3. Designer's search for meaning and advocacy to 'outsiders'
With their accelerated and increasingly commoditised workflows, designers have been branching out to remain relevant. An endless flood of articles coercing them to learn business or coding - in essence moving further up or down the value chain of design delivery - is a symptom of them branching out in search for increased impact and purpose. What really matters here, though, is not the upskilling of designers, but that their movements in traditionally non-designer domains has led to increased collaboration and dialogue with other colleagues, helped establish a shared language, to break down departmental walls, and allowed for ruthless collaboration. Gone are the black turtle-necks as we've been handing Sharpies and Post-Its to managers and analysts, wrote user stories and performed quality assurance reviews (QA) with developers, and, in the process, educating everyone around us on how to create technology that matters to people.
What's next
think that yes, Design, as we have come to know and love it in the past decade, is taking in its last few breaths.
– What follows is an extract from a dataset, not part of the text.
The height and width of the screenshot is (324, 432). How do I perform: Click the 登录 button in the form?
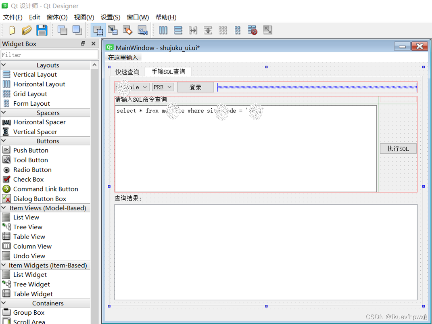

Maybe it was always meant to be ephemeral and transient - like Mary Poppins, it swooshed in when it was needed most, showed industries the enlightened path of customer focus, and vanished once it was no longer needed, as the mission was accomplished. That is, that anyone in a successful business is now compelled to apply its principles, be they 'creatives' or not.
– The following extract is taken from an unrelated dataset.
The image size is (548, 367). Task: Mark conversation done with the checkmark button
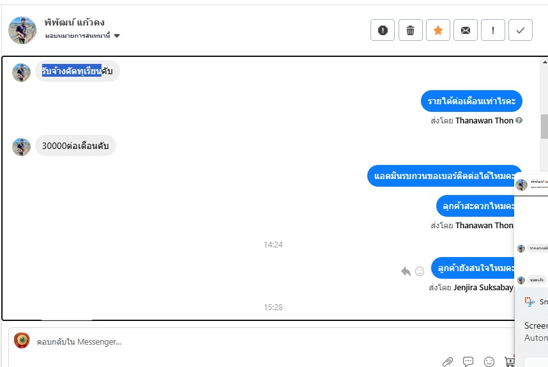click(x=521, y=30)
(BOCTAOE: Of course, there are many companies and even industries that aren't quite there yet as the aforementioned reports illustrate. But those are either industries that will never change (until AI replaces them, that is), or they haven't yet had to compete hard enough. Elsewhere, design no longer is a great to have, but a commodity, a must-have. Like accounting, it is no longer feasible to operate a flourishing business without it for any meaningful amount of time.)
But what about designers? What are we meant to do in a world where what we advocate for has been sufficiently advocated, and execution is increasingly commoditised by operations and novel tooling? You want to put yourself out of a job, you said; that's what success means, you said.
What we earned through our hard work and drive to innovate, is harder work. Maybe more interesting work, more varied work. Here, maybe the metaphor of metamorphosis is more applicable. It is time to curl up in a cocoon, dissolve into protein mush, and hatch as a beautiful butterfly. Many different butterflies in fact. Multi-faceted. With 'standard' user interfaces taken for granted, some of us will expand the limits of visualising data and interacting with it. Others will set new paradigms in new dimensions such as voice interfaces or virtual reality (No, AR won't be a thing anytime soon). Others again will double down on product psychology, management, and business, finding and solving even tougher challenges at the frontend of innovation.
So yes, if you are running design as an isolated department or service only, and think of UX primarily as wireframing and usability optimization, then yes, design is dead. For everyone else, the really exciting times are only just about to begin. Long live design.